* [EXERCISE DETAILS] Keeping every word the same, give again only the lines from the one with "Task: Refresh the" through the end of the data, both included, and leave every picture out.

[Stored data entries]
++++++

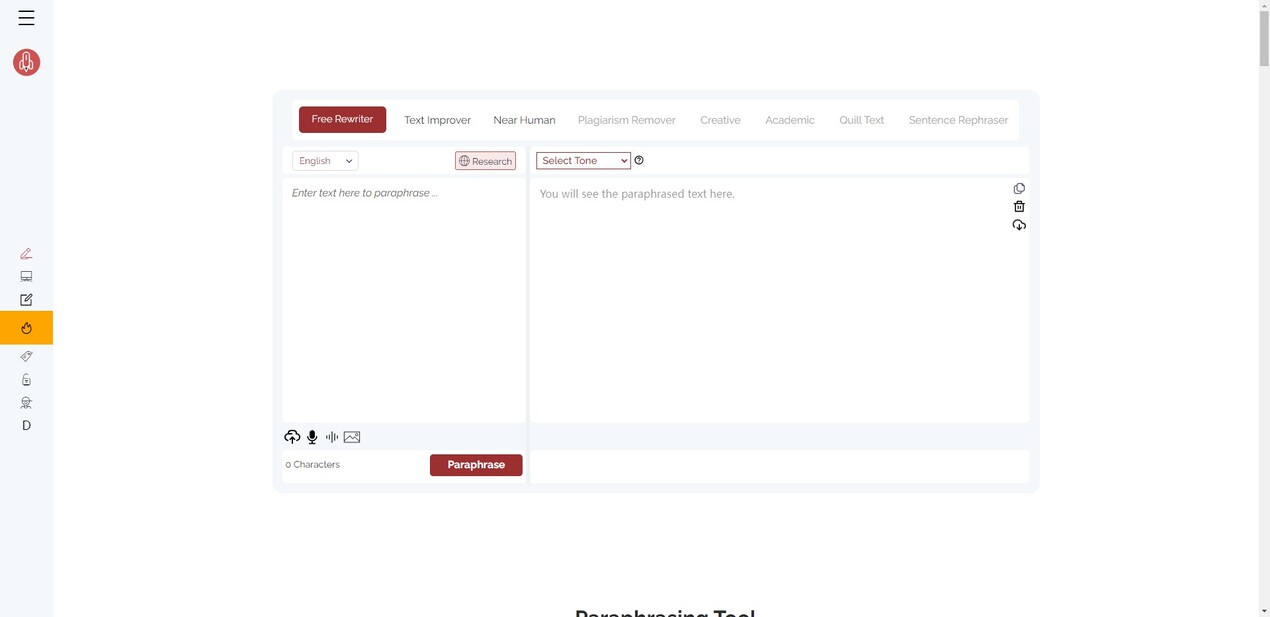This screenshot has width=1270, height=617.
Task: Open the lock icon tool in sidebar
Action: [x=26, y=379]
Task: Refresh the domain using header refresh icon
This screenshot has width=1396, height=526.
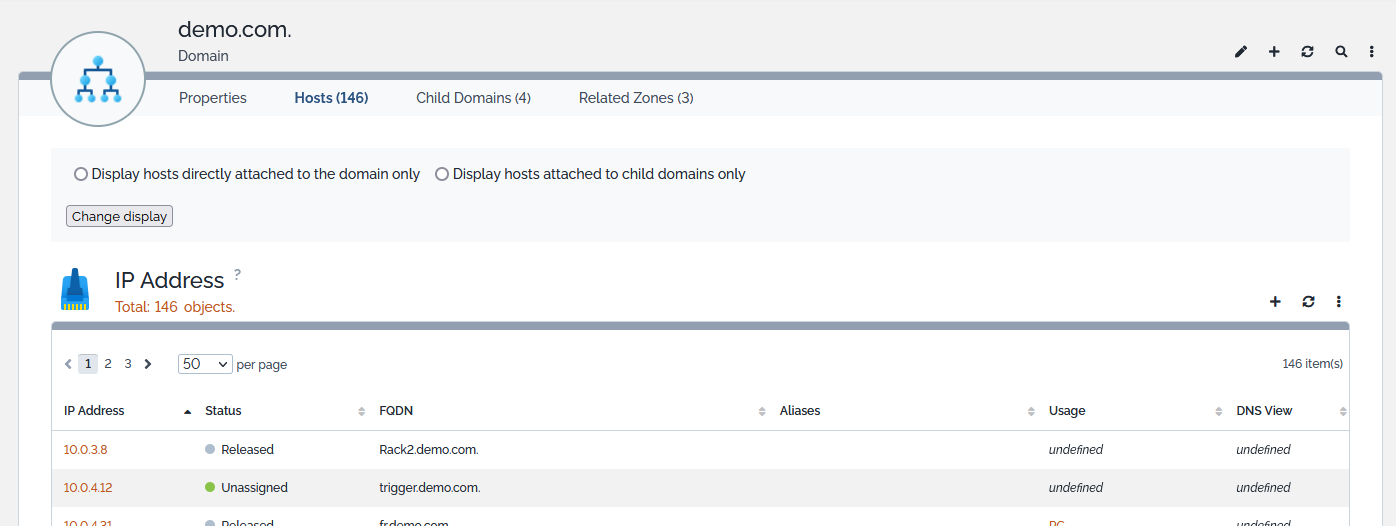Action: click(x=1307, y=51)
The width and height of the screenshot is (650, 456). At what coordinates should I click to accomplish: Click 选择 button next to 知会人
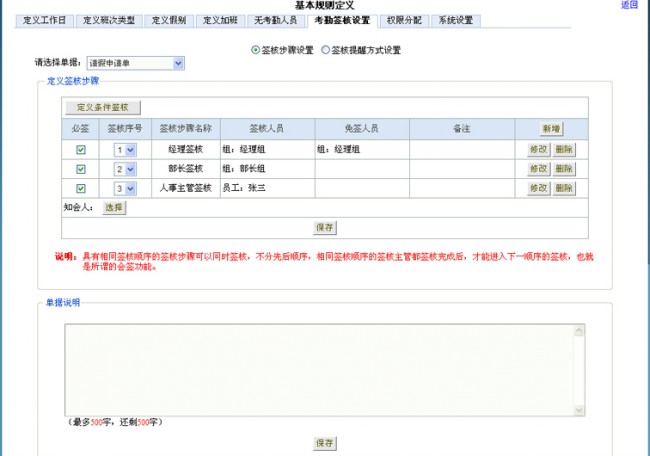pos(113,207)
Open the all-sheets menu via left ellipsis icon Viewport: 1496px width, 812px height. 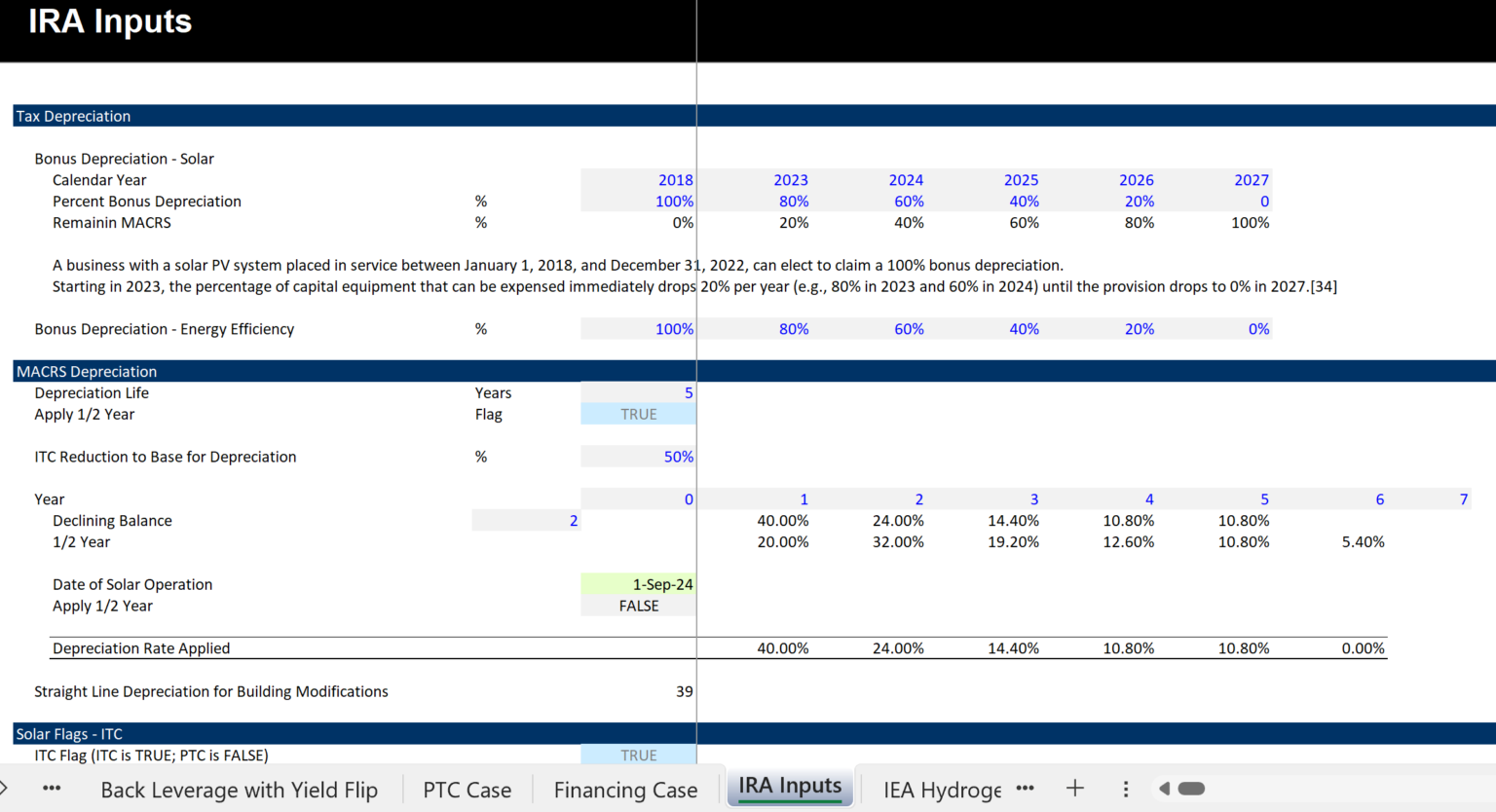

++++++

* [TASK RESPONSE]
Task: Refresh the domain using header refresh icon
This screenshot has width=1396, height=526.
Action: click(x=1307, y=51)
The width and height of the screenshot is (650, 456). At what coordinates should I click to accomplish: Click 选择 button next to 知会人
pos(113,207)
Open the all-sheets menu via left ellipsis icon Viewport: 1496px width, 812px height. 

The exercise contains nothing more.